# [Work order]
Output all the entries word for word. Omit the pictures.

[Screenshot grounding data]
::::::::::
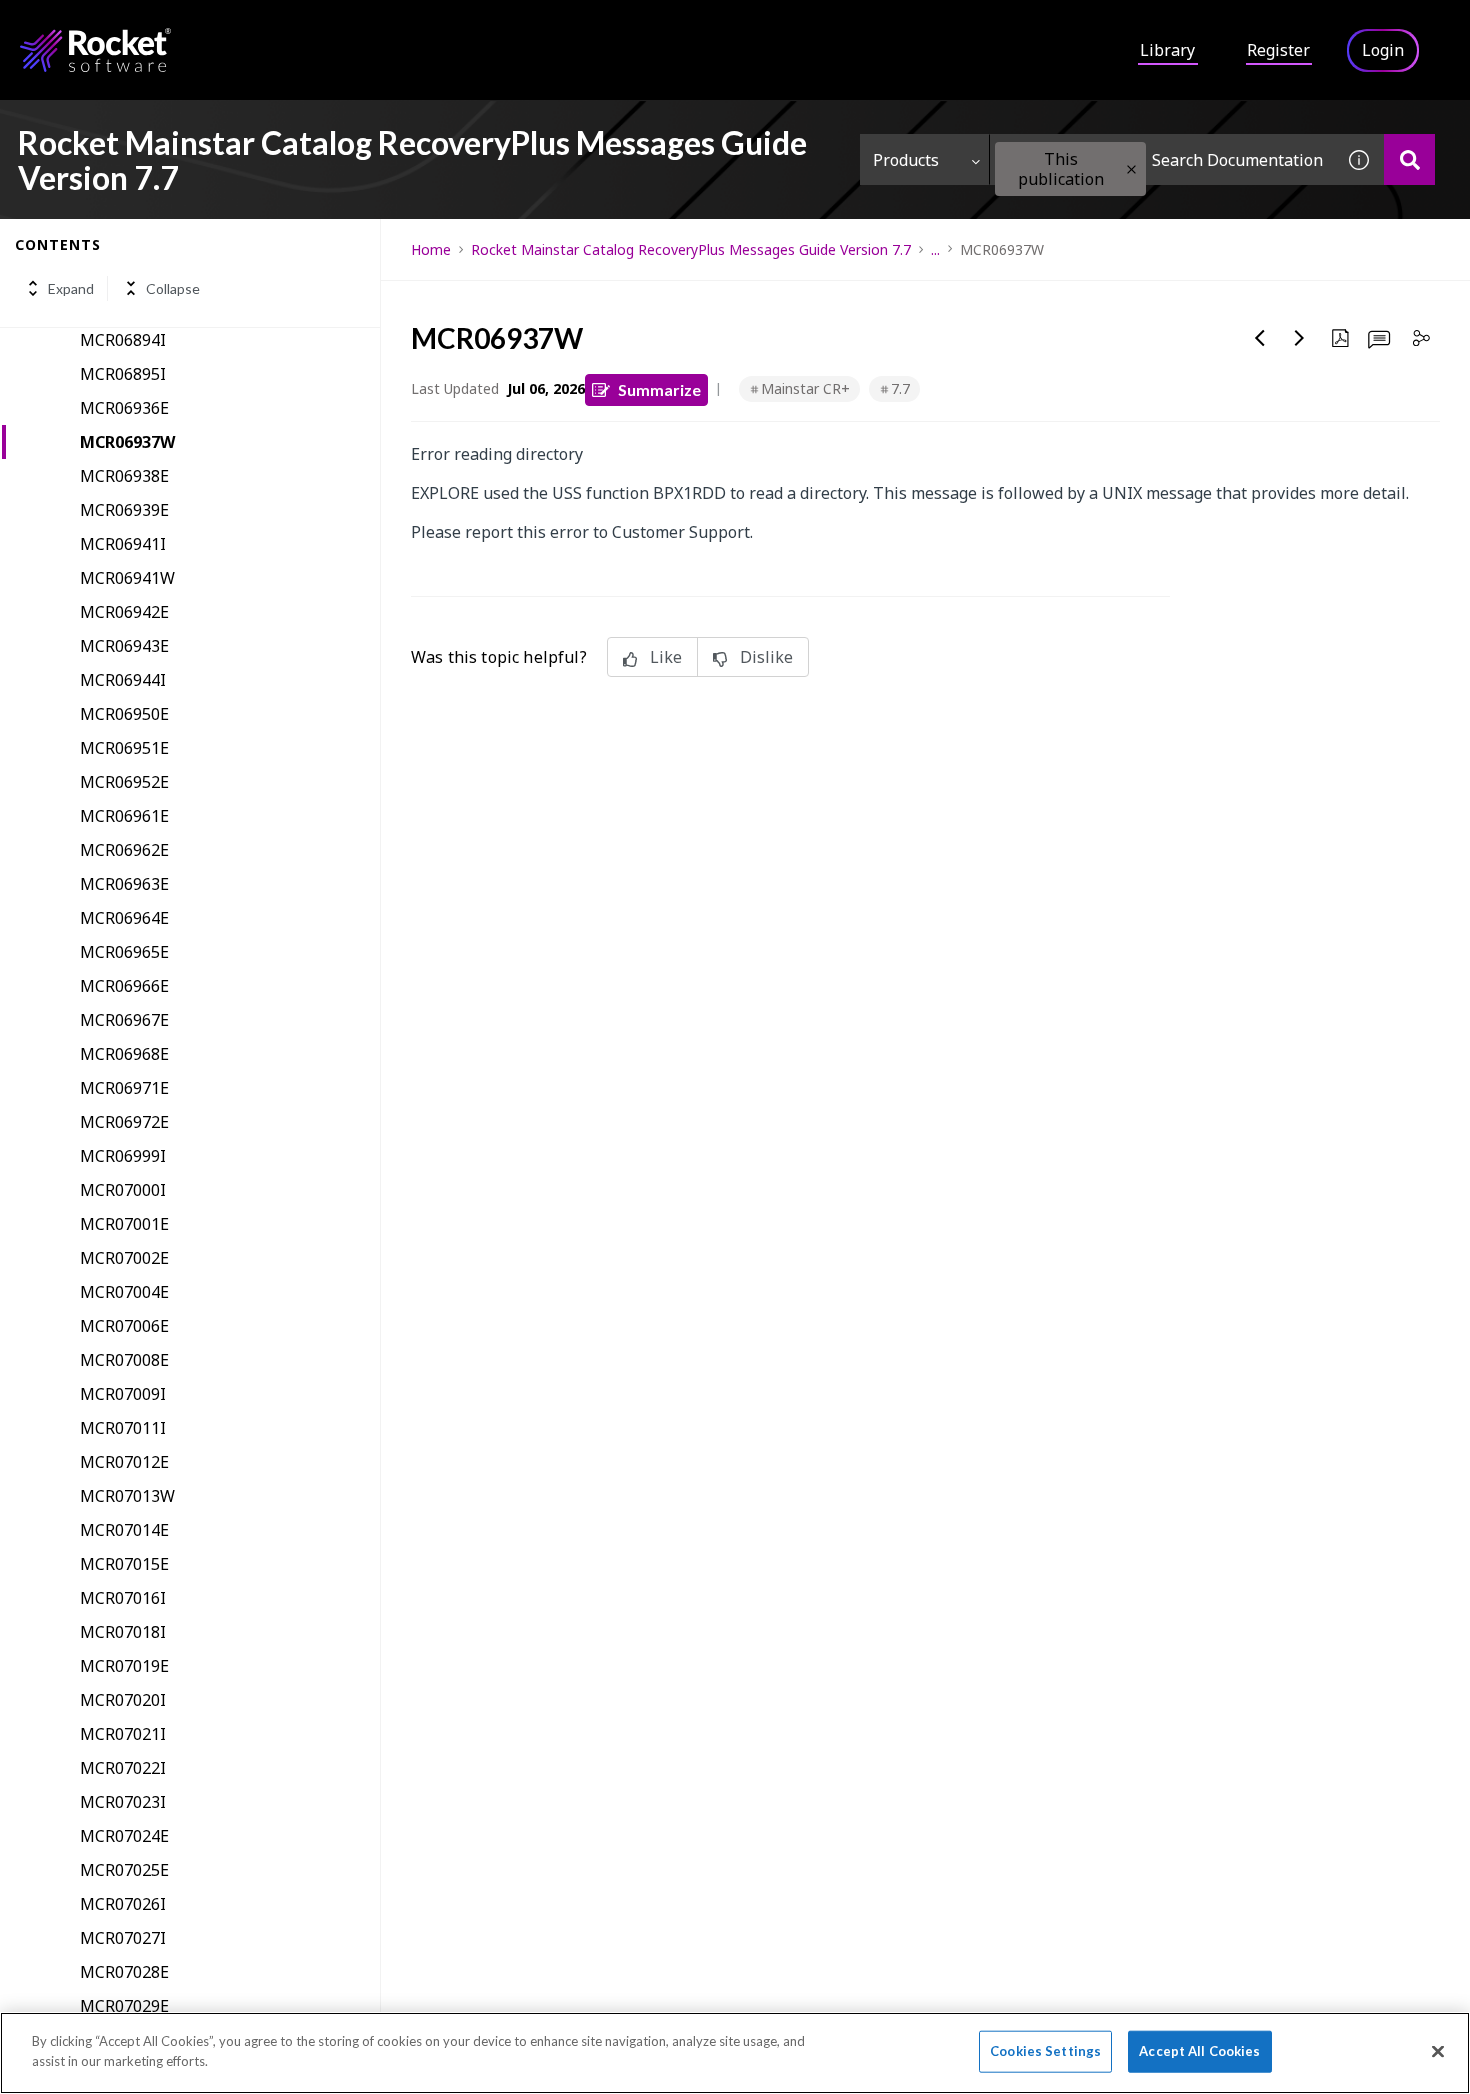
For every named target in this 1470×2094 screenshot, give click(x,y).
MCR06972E (124, 1122)
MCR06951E (124, 748)
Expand (71, 288)
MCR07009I (123, 1394)
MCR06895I (123, 374)
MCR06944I (123, 680)
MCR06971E (124, 1088)
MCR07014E (124, 1530)
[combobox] (1162, 159)
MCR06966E (124, 986)
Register (1278, 50)
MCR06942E (124, 612)
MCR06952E (124, 782)
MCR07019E (124, 1666)
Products (906, 160)
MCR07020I (123, 1700)
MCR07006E (124, 1326)
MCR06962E (124, 850)
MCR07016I (123, 1598)
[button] (1131, 169)
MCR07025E (124, 1870)
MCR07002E (124, 1258)
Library (1167, 50)
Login (1383, 50)
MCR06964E (124, 918)
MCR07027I (123, 1938)
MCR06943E (124, 646)
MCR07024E (124, 1836)
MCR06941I (123, 544)
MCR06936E (124, 408)
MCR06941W (127, 578)
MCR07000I (123, 1190)
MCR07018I (123, 1632)
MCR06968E (124, 1054)
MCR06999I (123, 1156)
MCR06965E (124, 952)
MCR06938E (124, 476)
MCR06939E (124, 510)
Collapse (173, 288)
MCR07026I (123, 1904)
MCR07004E (124, 1292)
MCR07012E (124, 1462)
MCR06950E (124, 714)
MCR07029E (124, 2006)
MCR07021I (123, 1734)
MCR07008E (124, 1360)
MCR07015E (124, 1564)
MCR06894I (123, 340)
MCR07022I (123, 1768)
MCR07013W (127, 1496)
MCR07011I (123, 1428)
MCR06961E (124, 816)
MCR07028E (124, 1972)
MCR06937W (127, 442)
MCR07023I (123, 1802)
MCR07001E (124, 1224)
::::::::::
# [Output]
For every named target in this 1470×2094 screenshot, give click(x,y).
MCR06972E (124, 1122)
MCR06951E (124, 748)
Expand (71, 288)
MCR07009I (123, 1394)
MCR06895I (123, 374)
MCR06944I (123, 680)
MCR06971E (124, 1088)
MCR07014E (124, 1530)
[combobox] (1162, 159)
MCR06966E (124, 986)
Register (1278, 50)
MCR06942E (124, 612)
MCR06952E (124, 782)
MCR07019E (124, 1666)
Products (906, 160)
MCR07020I (123, 1700)
MCR07006E (124, 1326)
MCR06962E (124, 850)
MCR07016I (123, 1598)
[button] (1131, 169)
MCR07025E (124, 1870)
MCR07002E (124, 1258)
Library (1167, 50)
Login (1383, 50)
MCR06964E (124, 918)
MCR07027I (123, 1938)
MCR06943E (124, 646)
MCR07024E (124, 1836)
MCR06941I (123, 544)
MCR06936E (124, 408)
MCR06941W (127, 578)
MCR07000I (123, 1190)
MCR07018I (123, 1632)
MCR06968E (124, 1054)
MCR06999I (123, 1156)
MCR06965E (124, 952)
MCR06938E (124, 476)
MCR06939E (124, 510)
Collapse (173, 288)
MCR07026I (123, 1904)
MCR07004E (124, 1292)
MCR07012E (124, 1462)
MCR06950E (124, 714)
MCR07029E (124, 2006)
MCR07021I (123, 1734)
MCR07008E (124, 1360)
MCR07015E (124, 1564)
MCR06894I (123, 340)
MCR07022I (123, 1768)
MCR07013W (127, 1496)
MCR07011I (123, 1428)
MCR06961E (124, 816)
MCR07028E (124, 1972)
MCR06937W (127, 442)
MCR07023I (123, 1802)
MCR07001E (124, 1224)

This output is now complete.